Errors are turned into proper HTTP status codes – a small but useful habit.

Step 3: Package Dependencies

Lambda’s Python runtime does not include requests by default, so we need to bundle it.

mkdir package
pip install --target ./package requests
cp lambda_function.py package/
cd package
zip -r ../lambda_deploy.zip .
cd ..

Now you have a lambda_deploy.zip file containing your code and the requests library.

Step 4: Create an IAM Role

Your Lambda function needs permission to write logs to CloudWatch.
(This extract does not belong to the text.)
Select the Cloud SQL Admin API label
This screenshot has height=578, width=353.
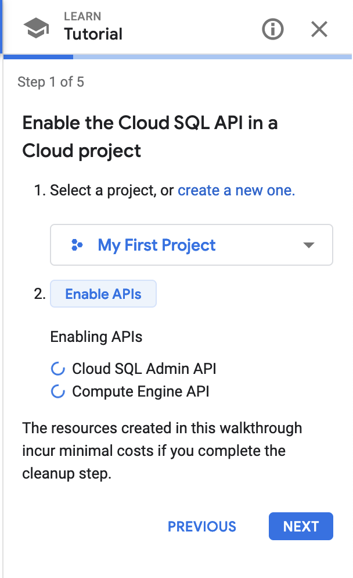(144, 369)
In the AWS console:

Go to IAM → Roles → Create role.
Choose “Lambda” as the trusted entity.
Attach the managed policy AWSLambdaBasicExecutionRole.
Give the role a name like lambda-llm-exec.

Copy the ARN; you’ll need it in the next step.
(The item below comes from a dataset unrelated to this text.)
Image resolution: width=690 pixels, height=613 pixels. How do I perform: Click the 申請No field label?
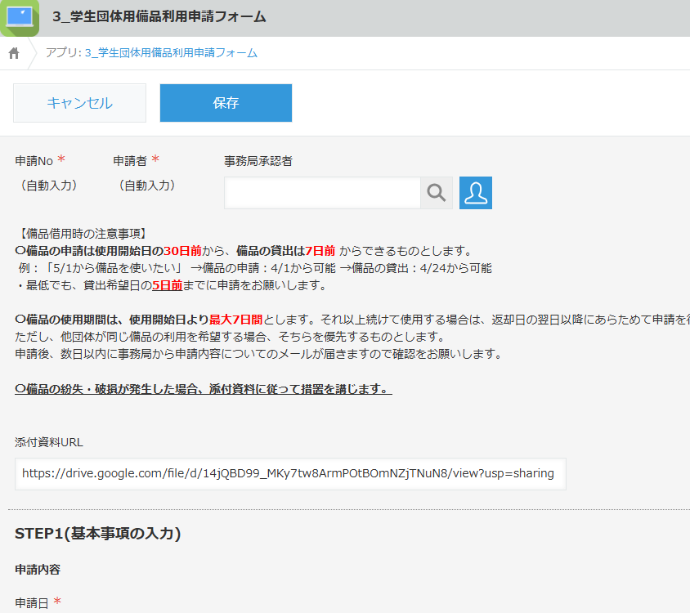[34, 161]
Step 5: Deploy the Function

You can use the AWS console or the CLI. I’ll show the CLI because it’s reproducible.

aws lambda create-function \
    --function-name llm-demo \
    --runtime python3.9 \
    --role arn:aws:iam::123456789012:role/lambda-llm-exec \
    --handler lambda_function.lambda_handler \
    --zip-file fileb://lambda_deploy.zip \
    --timeout 30 \
    --memory-size 512

A few things to watch:

Timeout – LLM calls can sometimes take a second or two, so give yourself at least 30 seconds.
Memory – More memory means a higher CPU allocation, which can shave off a few hundred milliseconds.
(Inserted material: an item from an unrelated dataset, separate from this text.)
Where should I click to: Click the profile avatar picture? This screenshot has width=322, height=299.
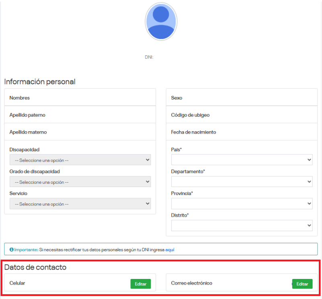coord(161,21)
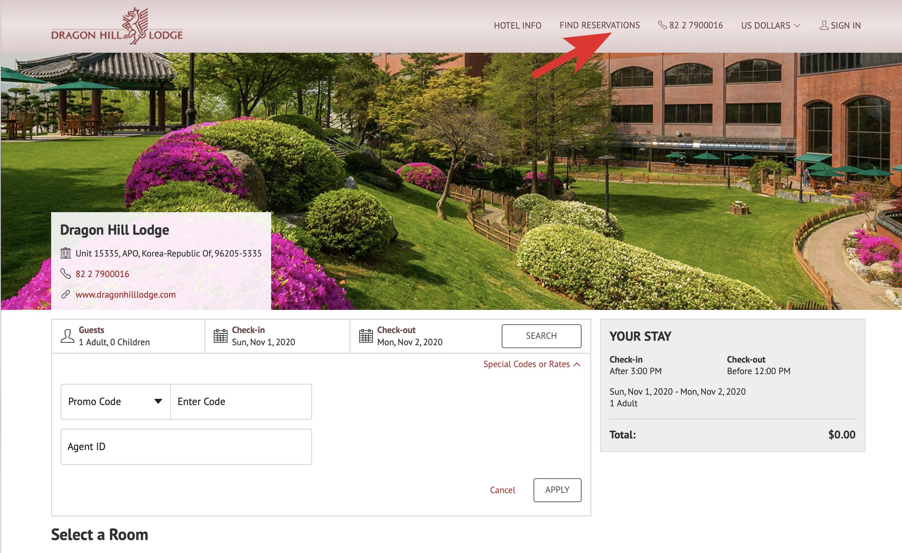Image resolution: width=902 pixels, height=553 pixels.
Task: Click the phone icon next to 82 2 7900016
Action: click(660, 25)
Step 6: Store the API Key Securely

Never hard‑code secrets. In the console, go to the Lambda function → Configuration → Environment variables. Add a key called OPENAI_API_KEY and paste your key. Mark it as “encrypted” (the console does this automatically).

Step 7: Expose the Function via API Gateway

Now you need an HTTP endpoint that your front‑end or curl can hit.

aws apigateway create-rest-api --name llm-demo-api

Take note of the id returned. Then:

# Get the root resource id
PARENT_ID=$(aws apigateway get-resources --rest-api-id $API_ID --query "items[?path=='/'].id" --output text)

# Create a POST method on the root
aws apigateway put-method \
    --rest-api-id $API_ID \
    --resource-id $PARENT_ID \
    --http-method POST \
    --authorization-type "NONE"

# Link the method to Lambda
aws apigateway put-integration \
    --rest-api-id $API_ID \
    --resource-id $PARENT_ID \
    --http-method POST \
    --type AWS_PROXY \
    --integration-http-method POST \
    --uri arn:aws:apigateway:$AWS_REGION:lambda:path/2015-03-31/functions/arn:aws:lambda:$AWS_REGION:123456789012:function:llm-demo/invocations

# Give API Gateway permission to invoke Lambda
aws lambda add-permission \
    --function-name llm-demo \
    --statement-id apigateway-invoke \
    --action lambda:InvokeFunction \
    --principal apigateway.amazonaws.com \
    --source-arn arn:aws:execute-api:$AWS_REGION:123456789012:$API_ID/*/POST/

Finally, deploy the API:

aws apigateway create-deployment --rest-api-id $API_ID --stage-name prod

Your endpoint will be:

https://{api_id}.execute-api.{region}.amazonaws.com/prod

Step 8: Test It Out

Grab a terminal and run:

curl -X POST https://{api_id}.execute-api.{region}.amazonaws.com/prod \
     -H "Content-Type: application/json" \
     -d '{"prompt":"Tell me a joke about cloud computing"}'

You should see a JSON response with an answer field containing the LLM’s reply. If you get a 500 error, check CloudWatch logs – they are gold for debugging.

Tips for Production Use

Cold start mitigation – Lambda containers spin up on first request. If you expect low latency, keep a small amount of provisioned concurrency (a few warm instances) to avoid the first‑request delay.
Rate limiting – Most LLM providers enforce request limits. Use API Gateway usage plans or a simple token bucket in front of the function.
Cost monitoring – Enable AWS Cost Explorer alerts. Even a few hundred requests can add up if you forget to set a usage cap.

Wrap‑Up

Deploying an LLM on AWS Lambda is surprisingly straightforward. You get a serverless, pay‑as‑you‑go endpoint that can power chat‑bots, content generators, or any text‑based feature you can imagine. The biggest hurdle is usually just wiring the pieces together, but once you have the template, re‑using it for other models is a breeze.

Give it a try, tweak the prompt handling, and you’ll see how quickly you can move from “idea” to “working demo”. That’s the kind of rapid iteration I love writing about on Tech Frontier.